■ TASK LIST:
1) In the post about the paintball CO2 setup, why can the regulator be attached to the adapter without nylon washers?
2) Rewrite the records starting at the line that contains "will tap(845, 571)." and ending at the end of the records, with "dropdown" replaced by "drop-down" and all else unchanged.

■ EXCERPT:
>>>>>

# Pressurized CO2 using paintball tank



## Afyounie

Hi everyone,

I have gained a lot of help and information from this site, and I want to help others. This thread describes how I am creating a pressurized paintball setup and I hope this helps others who want to do the same. I got help from oregon aqua on how to make this all work. The picture below is what I have done so far.









The Smart Parts adapter allows for the tank to be attached to any standard CGA-320 type regulator. The adapter solves the problem by making the tank into basically a standard co2 tank(it pushes down on the pin). It has a knob to open and close the tank. This part is really the only thing needed to make this whole setup work. I got the adapter from gppaintball.com. Here is the link:

http://www.3gponline.com/paintball/product_info.php/products_id/747?osCsid=a7f4bb97a51c11cea37833

Most places charge $20 for this adapter. The regulator attached is from beveragefactory.com and is a standard economy regulator. It fits onto the adapter perfectly with no need for any nylon washers, since the adapter and the regulator have rubber washers already.

<<<<<

■ SUPPLIED DATA:
>>>>>

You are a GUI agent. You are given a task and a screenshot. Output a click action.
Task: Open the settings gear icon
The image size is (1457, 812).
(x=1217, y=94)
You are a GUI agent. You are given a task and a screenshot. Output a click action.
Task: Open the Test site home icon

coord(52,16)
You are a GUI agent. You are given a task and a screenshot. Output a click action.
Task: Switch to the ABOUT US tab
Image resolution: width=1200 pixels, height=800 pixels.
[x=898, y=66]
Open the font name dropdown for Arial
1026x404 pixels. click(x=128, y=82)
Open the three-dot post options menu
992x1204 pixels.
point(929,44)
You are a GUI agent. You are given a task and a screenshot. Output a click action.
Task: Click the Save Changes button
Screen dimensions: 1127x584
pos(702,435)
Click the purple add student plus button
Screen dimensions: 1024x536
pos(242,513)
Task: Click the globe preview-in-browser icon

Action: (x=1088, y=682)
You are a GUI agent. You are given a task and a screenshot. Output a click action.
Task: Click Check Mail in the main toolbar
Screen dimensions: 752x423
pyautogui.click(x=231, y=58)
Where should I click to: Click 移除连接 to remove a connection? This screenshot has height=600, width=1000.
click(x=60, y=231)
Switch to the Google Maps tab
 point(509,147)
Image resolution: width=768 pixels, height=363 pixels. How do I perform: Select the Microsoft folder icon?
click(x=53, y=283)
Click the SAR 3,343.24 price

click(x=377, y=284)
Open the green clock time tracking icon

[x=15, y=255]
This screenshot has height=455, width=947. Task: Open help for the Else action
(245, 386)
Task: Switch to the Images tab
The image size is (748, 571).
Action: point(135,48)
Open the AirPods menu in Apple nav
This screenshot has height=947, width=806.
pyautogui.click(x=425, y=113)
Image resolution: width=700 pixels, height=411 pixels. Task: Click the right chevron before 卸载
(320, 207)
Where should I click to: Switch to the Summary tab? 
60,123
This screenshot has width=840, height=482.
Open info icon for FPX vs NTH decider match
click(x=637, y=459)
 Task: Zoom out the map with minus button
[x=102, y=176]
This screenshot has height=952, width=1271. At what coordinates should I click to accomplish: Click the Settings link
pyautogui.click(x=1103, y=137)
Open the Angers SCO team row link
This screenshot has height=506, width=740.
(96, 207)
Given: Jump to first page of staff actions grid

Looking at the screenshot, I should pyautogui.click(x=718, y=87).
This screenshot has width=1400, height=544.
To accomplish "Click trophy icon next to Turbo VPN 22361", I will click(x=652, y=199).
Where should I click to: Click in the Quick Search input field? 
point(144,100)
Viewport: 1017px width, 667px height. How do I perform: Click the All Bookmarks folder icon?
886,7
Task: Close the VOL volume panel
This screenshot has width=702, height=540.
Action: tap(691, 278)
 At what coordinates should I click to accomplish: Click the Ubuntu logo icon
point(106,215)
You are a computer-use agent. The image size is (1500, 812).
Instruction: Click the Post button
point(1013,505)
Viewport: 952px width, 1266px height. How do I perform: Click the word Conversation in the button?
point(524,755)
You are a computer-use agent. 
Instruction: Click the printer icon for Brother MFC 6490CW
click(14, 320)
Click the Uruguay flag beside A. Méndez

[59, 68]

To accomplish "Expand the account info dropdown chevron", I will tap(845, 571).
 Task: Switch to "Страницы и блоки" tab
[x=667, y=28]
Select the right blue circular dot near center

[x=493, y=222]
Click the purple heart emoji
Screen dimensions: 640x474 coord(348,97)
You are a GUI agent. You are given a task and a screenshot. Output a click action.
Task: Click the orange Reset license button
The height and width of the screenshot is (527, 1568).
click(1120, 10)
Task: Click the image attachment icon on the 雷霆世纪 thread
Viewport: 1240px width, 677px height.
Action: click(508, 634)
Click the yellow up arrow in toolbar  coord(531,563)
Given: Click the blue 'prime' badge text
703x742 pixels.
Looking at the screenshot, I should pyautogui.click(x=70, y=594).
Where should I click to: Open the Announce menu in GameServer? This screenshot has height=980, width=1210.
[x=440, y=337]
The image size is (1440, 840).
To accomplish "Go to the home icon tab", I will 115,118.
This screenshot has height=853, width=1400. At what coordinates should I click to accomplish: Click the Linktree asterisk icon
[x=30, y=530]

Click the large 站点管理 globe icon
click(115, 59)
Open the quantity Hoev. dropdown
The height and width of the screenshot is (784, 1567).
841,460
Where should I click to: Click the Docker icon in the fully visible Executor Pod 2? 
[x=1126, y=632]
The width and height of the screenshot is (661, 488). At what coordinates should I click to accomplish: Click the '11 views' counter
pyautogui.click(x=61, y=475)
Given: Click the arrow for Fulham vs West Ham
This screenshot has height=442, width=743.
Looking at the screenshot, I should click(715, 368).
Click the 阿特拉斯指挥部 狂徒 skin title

<<<<<

■ TASK-BY-TASK RESULTS:
1) No nylon washers are needed because the adapter and the regulator already have rubber washers.

2)
To accomplish "Expand the account info drop-down chevron", I will tap(845, 571).
 Task: Switch to "Страницы и блоки" tab
[x=667, y=28]
Select the right blue circular dot near center

[x=493, y=222]
Click the purple heart emoji
Screen dimensions: 640x474 coord(348,97)
You are a GUI agent. You are given a task and a screenshot. Output a click action.
Task: Click the orange Reset license button
The height and width of the screenshot is (527, 1568).
click(1120, 10)
Task: Click the image attachment icon on the 雷霆世纪 thread
Viewport: 1240px width, 677px height.
Action: click(508, 634)
Click the yellow up arrow in toolbar  coord(531,563)
Given: Click the blue 'prime' badge text
703x742 pixels.
Looking at the screenshot, I should pyautogui.click(x=70, y=594).
Where should I click to: Open the Announce menu in GameServer? This screenshot has height=980, width=1210.
[x=440, y=337]
The image size is (1440, 840).
To accomplish "Go to the home icon tab", I will 115,118.
This screenshot has height=853, width=1400. At what coordinates should I click to accomplish: Click the Linktree asterisk icon
[x=30, y=530]

Click the large 站点管理 globe icon
click(115, 59)
Open the quantity Hoev. drop-down
The height and width of the screenshot is (784, 1567).
841,460
Where should I click to: Click the Docker icon in the fully visible Executor Pod 2? 
[x=1126, y=632]
The width and height of the screenshot is (661, 488). At what coordinates should I click to accomplish: Click the '11 views' counter
pyautogui.click(x=61, y=475)
Given: Click the arrow for Fulham vs West Ham
This screenshot has height=442, width=743.
Looking at the screenshot, I should click(715, 368).
Click the 阿特拉斯指挥部 狂徒 skin title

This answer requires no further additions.